Re: Handling @profile

Hi Shane,

It's not confined to browsers.

I'm talking about using a network library in some programming language
-- you'll nearly always get caching directives honoured by the
library.

Consequently, if you have a date or version number in the URL, you can
set a very long expiry time on your server, because that document will
never change.

This is quite a common technique for JavaScript libraries, and would
work for profiles and vocabularies, too.

Mark

On Sun, May 2, 2010 at 11:03 PM, Shane McCarron <shane@aptest.com> wrote:
> No.  Because I don't think I am implementing in a browser.
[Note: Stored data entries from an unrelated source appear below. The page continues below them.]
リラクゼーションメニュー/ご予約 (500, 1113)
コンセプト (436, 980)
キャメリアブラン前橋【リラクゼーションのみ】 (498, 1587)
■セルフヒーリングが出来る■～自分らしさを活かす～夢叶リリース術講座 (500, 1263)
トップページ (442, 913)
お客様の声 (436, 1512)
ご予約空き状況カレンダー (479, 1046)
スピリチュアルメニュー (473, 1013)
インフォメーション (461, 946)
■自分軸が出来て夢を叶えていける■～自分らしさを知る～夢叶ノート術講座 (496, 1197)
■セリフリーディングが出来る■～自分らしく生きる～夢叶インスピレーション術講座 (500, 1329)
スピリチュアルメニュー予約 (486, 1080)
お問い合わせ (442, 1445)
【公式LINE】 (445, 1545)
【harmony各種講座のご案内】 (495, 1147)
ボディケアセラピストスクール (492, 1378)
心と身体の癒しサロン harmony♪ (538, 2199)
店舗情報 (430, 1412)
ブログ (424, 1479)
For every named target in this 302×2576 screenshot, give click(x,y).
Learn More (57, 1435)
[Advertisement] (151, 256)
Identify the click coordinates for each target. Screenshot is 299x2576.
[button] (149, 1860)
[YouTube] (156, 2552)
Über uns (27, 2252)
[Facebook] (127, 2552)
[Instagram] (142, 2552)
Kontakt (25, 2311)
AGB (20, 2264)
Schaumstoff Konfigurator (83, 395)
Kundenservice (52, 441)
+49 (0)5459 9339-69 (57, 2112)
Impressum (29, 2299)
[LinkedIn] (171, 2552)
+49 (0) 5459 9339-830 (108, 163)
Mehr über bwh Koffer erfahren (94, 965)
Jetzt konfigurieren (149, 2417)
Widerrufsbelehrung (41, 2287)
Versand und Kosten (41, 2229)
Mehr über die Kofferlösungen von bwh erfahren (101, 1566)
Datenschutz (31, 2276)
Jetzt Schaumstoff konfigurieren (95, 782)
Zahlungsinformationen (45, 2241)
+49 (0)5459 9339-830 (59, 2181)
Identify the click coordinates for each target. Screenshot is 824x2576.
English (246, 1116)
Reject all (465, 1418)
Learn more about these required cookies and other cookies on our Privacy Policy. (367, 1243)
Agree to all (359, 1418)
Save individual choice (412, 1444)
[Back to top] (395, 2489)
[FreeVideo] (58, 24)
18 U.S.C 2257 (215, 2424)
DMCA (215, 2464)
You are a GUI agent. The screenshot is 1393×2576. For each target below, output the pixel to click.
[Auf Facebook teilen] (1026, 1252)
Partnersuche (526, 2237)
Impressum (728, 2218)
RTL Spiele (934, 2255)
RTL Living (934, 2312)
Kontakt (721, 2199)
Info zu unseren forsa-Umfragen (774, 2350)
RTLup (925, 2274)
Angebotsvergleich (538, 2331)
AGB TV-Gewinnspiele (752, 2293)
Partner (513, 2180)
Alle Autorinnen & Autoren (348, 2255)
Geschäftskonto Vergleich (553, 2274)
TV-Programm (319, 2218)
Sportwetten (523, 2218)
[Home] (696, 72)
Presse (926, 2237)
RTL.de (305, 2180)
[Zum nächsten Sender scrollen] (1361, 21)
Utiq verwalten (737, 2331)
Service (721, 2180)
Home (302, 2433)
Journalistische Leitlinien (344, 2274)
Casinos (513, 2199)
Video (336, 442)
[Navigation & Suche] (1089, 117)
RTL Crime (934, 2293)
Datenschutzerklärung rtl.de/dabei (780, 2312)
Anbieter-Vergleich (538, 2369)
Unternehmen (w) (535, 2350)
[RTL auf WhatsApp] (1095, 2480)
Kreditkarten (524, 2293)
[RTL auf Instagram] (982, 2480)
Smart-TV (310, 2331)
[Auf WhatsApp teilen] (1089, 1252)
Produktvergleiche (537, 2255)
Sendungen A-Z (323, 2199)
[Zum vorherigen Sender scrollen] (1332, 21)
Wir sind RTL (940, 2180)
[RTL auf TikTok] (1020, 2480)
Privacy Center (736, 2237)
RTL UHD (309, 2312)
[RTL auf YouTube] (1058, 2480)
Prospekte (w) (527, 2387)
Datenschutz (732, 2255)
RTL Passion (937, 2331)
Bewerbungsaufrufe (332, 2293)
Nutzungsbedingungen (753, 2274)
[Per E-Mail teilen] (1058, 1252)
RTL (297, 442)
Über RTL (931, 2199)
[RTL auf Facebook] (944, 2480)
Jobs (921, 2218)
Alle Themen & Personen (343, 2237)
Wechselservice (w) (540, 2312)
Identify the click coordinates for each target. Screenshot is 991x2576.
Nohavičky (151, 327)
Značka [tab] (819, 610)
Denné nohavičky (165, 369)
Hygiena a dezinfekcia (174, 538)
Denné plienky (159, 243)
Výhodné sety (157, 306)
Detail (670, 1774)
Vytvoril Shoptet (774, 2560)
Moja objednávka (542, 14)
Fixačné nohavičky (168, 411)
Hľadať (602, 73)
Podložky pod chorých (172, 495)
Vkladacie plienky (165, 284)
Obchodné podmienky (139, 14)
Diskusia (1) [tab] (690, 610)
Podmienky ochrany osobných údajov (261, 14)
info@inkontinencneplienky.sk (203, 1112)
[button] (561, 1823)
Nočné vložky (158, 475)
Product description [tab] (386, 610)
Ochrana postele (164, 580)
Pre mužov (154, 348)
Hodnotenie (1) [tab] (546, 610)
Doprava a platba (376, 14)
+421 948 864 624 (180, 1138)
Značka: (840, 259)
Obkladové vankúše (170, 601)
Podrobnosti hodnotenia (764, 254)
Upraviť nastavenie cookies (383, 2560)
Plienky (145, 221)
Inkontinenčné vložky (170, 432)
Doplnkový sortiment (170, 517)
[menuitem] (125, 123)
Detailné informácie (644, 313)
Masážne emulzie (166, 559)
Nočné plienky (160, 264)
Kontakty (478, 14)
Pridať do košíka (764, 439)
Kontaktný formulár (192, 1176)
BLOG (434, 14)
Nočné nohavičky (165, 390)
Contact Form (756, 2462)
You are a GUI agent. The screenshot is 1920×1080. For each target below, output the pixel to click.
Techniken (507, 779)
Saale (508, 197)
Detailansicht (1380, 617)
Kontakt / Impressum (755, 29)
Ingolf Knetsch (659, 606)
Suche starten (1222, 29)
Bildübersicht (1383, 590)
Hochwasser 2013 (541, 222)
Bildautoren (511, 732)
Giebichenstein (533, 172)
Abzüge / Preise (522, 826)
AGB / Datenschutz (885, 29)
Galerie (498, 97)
And I maintain that most interesting implementations will be outside of a support context like that.
>
> "Mark Birbeck" <mark.birbeck@webbackplane.com> wrote:
>
>>Hi Shane,
>>
>>Wouldn't you hope that caching is taken care of by the underlying
>>protocol requests?
>>
>>Which is why version numbers in URLs *are* a good idea. :)
>>
>>(Mixing two threads there.)
>>
>>Regards,
>>
>>Mark
>>
>>On Sun, May 2, 2010 at 10:14 PM, Shane McCarron <shane@aptest.com> wrote:
>>>
>>>
>>> Shane McCarron wrote:
>>>>
>>>> Oh.... ick.  Thanks for pointing this out.  And yes, implementations
>>>> should detect profiles that have already been processed and not process them
>>>> again.  But the spec should say this.
>>>
>>> Oh... and to be clear... in my implementation at least I cache profiles that
>>> I have already processed and only reprocess if the source document has been
>>> modified since my original processing took place.  I really think everyone
>>> who can cache should take this approach.
>>>>
>>>> Gregg Kellogg wrote:
>>>>>
>>>>> Okay, first cut of implementing @profile goes into an infinite loop.
>>>>> Section 7.5 item 3 indicates that any element containing an @profile
>>>>> document is processed as indicated in RDFa Profiles (section 9). Test 0089
>>>>> contains <head profile="http://www.w3.org/1999/xhtml/vocab">, which causes
>>>>> the parser to load <http://www.w3.org/1999/xhtml/vocab> to extract the
>>>>> vocabulary. That vocabulary also contains the same <head> element, so the
>>>>> parser goes into an infinite loop.
>>>>>
>>>>> Clearly, the parser can check for a recursive call to call an already
>>>>> opened profile, but the processing instructions should discuss this. It
>>>>> seems that in the case of < http://www.w3.org/1999/xhtml/vocab>, it is
>>>>> intended to note that this defines a profile, not requires a profile. Should
>>>>> processing rules be different the <head>, is the profile use in this case
>>>>> just wrong? In any case, it looks like an existing useage pattern that is
>>>>> incompatible with the processing instructions.
>>>>>
>>>>> Gregg
>>>>>
>>>>>
>>>>>
>>>>
>>>
>>> --
>>> Shane P. McCarron                          Phone: +1 763 786-8160 x120
>>> Managing Director                            Fax: +1 763 786-8180
>>> ApTest Minnesota                            Inet: shane@aptest.com
>>>
>>>
>>>
>>>
>>
>
> --
> Sent from my Android phone with K-9 Mail. Please excuse my brevity.